Reassuring ECG accuracy while comforting the patient
The wireless ECG-electrodes will transmit the electrical activity from the heart to the portable ECG-monitor. This will save time by taking away ten steps (attaching cables to the ten ECG-electrodes). Taking away the cables will result in a less busy workplace for the paramedic and few products that lay on the patient. It is a win-win situation where the patient becomes more relaxed and the paramedic has the execute fewer steps. The new wireless ECG-electrodes will have an intergrated LED. When the wireless ECG-electrodes are activated, every LED will then light up in a different color. LED’s are intergrated because the wireless ECG-electrodes are universal. The paramedic will know with the different colored LED’s what every wireless ECG-electrode is transmitting.
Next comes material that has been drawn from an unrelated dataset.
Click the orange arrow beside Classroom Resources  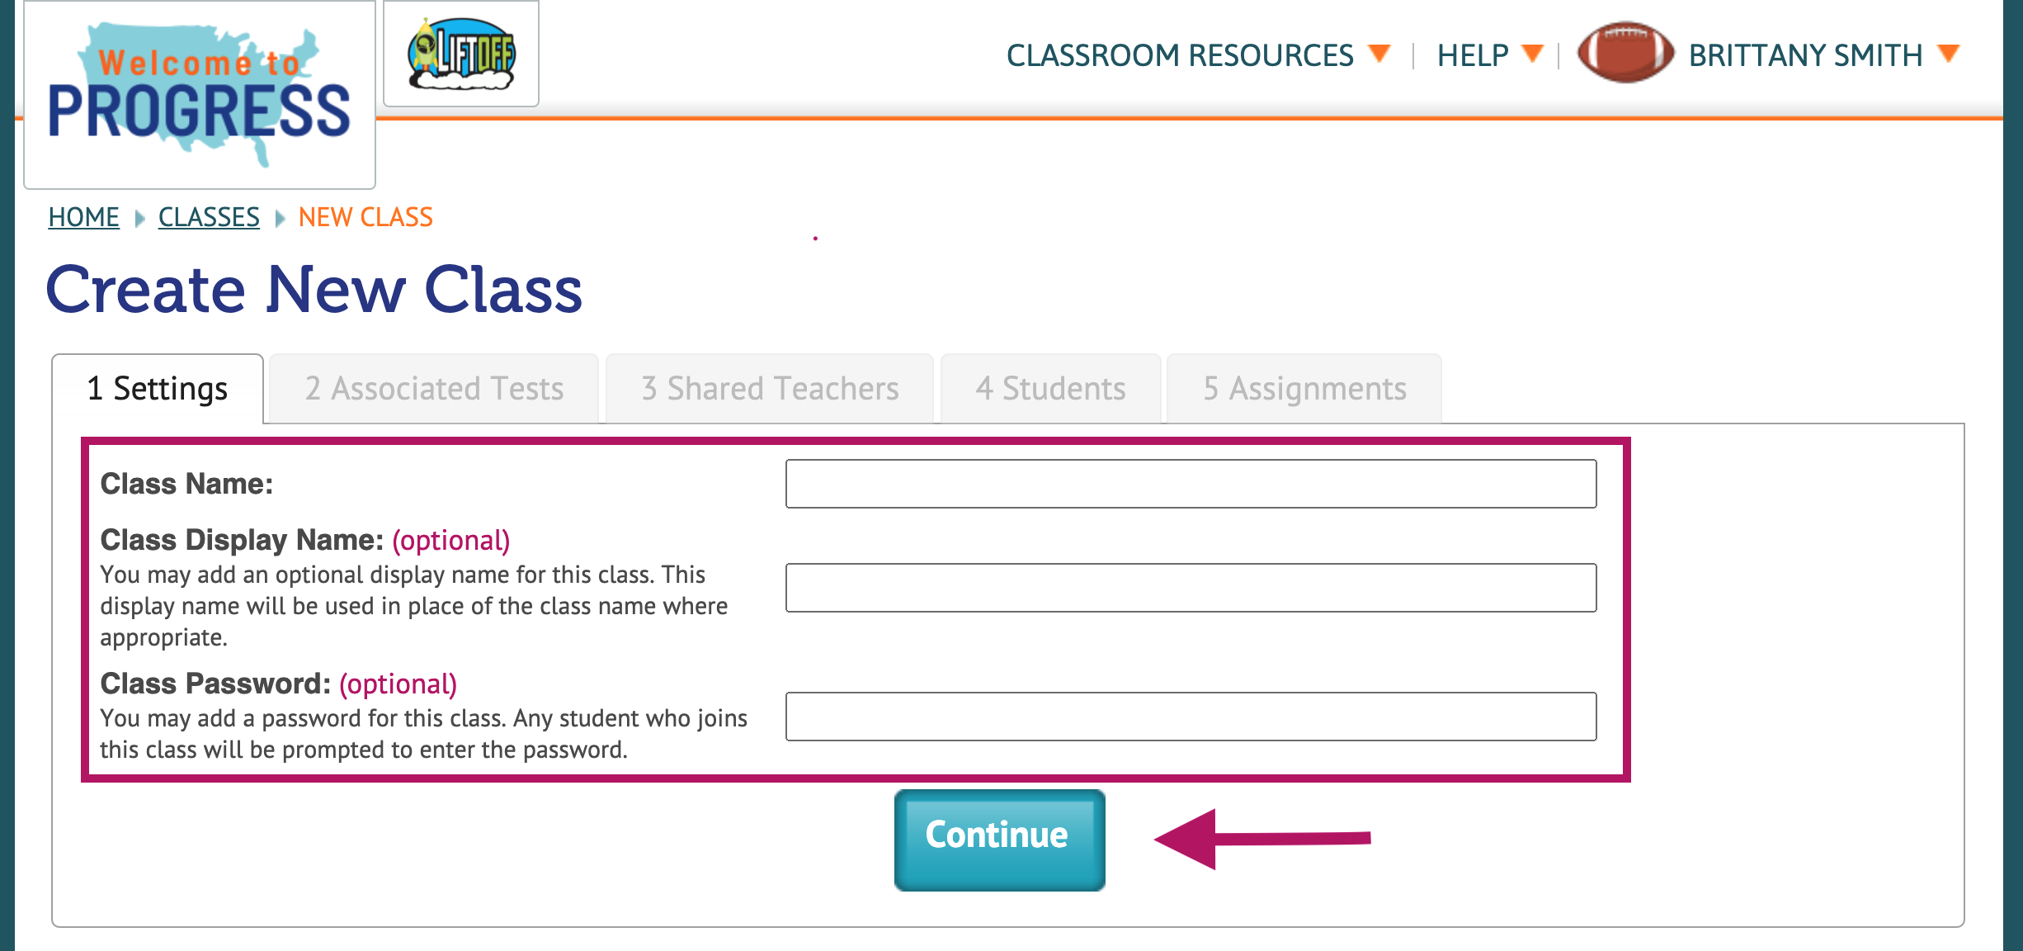pyautogui.click(x=1379, y=54)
components of the electrode
The wireless ECG-electrode exists of two parts. The part with the transmitter and electronics (1) is plastic and is along-term use product. The pad (2) is a disposable sillicon part that is using a conductive gel at the bottom to receive the electrical activity better. A click button is chosen because it’s used in the current situation, where it shows good conductivity.
attach and detach
Use what the paramedics like
The part with transmitter (1) can easily be clicked into the pad. Also the button makes it easy to detach this part from the pad. User research showed that paramedics like this easy click and detach button. It's reliable, fast and is a fairly cheap solution.
size of the wireless ecg-electrode
Keeping it as small as possible
The wireless ECG-electrode is 40 x 40 x 10 mm and has similar dimensions as the current ECG-electrode. The patient won't get bigger pads on his body and the paramedic can still carry portably carry the wireless ECG-electrodes.
Get rid of the cable hassle
Self sensing ECG-electrodes
Time management is crucial for paramedics, especially when a patient experiences chest discomfort. In every wireless ECG-electrode, a sensor is embedded that communicates with other activated wireless ECG-electrodes. This means all of the ten pads are communicating in the ecg-electrode placement stage of the cardiac diagnosis process with each other to determine their place on their body. Self sensing ECG-electrodes are needed in order to save seconds. It will take a paramedic longer to find the a specific ECG-electrode and place it on the body.